He says that over the past year he has been intensely focused on painting, traces of that process already visible on the cover of his memoir Cudi: The Memoir, in which he wrote openly about depression and addiction, his “demons.” Only now, however, do those demons gain color, form, and space on canvas.
There are artists whose transition from one medium to another never comes as a surprise. You simply notice it and think: of course this happened. For some reason, Kid Cudi feels like exactly that kind of artist. Since his early days with Day ’N’ Nite, Kid Cudi has consistently blurred the lines between music, fashion, and art. After launching his own brand, Members of the Rage, he is now turning to painting. Under the name Scotty Ramon, he rekindles a childhood passion for drawing and cartoons, infusing it with the maturity and experience that have accumulated over the years.
Painter Scotty Ramon
Just over a year ago, Scotty Ramon, better known as Kid Cudi, tried his hand at painting for the first time. He quickly began a body of work that visually translated what his music had long expressed: joy, introspection, and self-confrontation. Those early paintings marked the beginning of a new creative path, one in which every gesture and every color becomes a tool for exploring emotion and the inner world.

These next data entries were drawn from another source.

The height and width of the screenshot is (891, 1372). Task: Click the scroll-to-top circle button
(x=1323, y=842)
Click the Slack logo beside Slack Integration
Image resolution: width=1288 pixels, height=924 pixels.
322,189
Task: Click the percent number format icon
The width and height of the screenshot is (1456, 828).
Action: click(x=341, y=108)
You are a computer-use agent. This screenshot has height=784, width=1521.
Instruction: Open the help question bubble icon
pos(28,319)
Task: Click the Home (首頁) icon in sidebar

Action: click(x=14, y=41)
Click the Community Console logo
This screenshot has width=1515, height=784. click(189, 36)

His painter alter ego, Scotty Ramon, was introduced to the public through a screening of the documentary Echoes of the Past, held on December 5 at the Miami Beach EDITION hotel. The film offers insight into his creative process and preparations for his first solo exhibition in Paris, opening on January 30, 2026, and the screening was part of EDITION’s Art Basel Miami Beach program, which has for years positioned itself as a platform for cultural dialogue.
Painting as a form of introspection
Curators describe his canvases as existing on the boundary between abstraction and narrative, combining geometric forms with bold, vibrant colors. Kid Cudi composes them with a sensitivity close to music, each shape and nuance seeming to correspond to a specific note or rhythm. This synesthetic approach reveals his ability to translate complex emotions into images, into a visual language that naturally extends from his musical expression.
At the center of his work is Max, his alter ego. This figure runs through his works like a red thread, embodying the tension between light and darkness, dream and reality. Sometimes a simple silhouette, sometimes a more developed character, Max reflects a search for identity and a longing for inner freedom that shapes Ramon’s world.

To complete the experience, Ramon also created an original soundtrack. Atmospheric, immersive, and electric, it follows the viewer’s gaze and expands the world of the exhibition beyond the visual. Much like his music, synthesizers and pulsating rhythms amplify the emotional charge, transforming the exhibition into a fully sensory experience. With Echoes of the Past, Kid Cudi opens a space for audiences to enter a more intimate layer of his artistic practice. Painting and music enter into dialogue here, with each work becoming an inner journey, a way to reexamine identity and reconnect it with emotion and personal history.

The exhibition opens on January 30 at the RUTTKOWSKI;68 gallery in Paris and runs through March 1.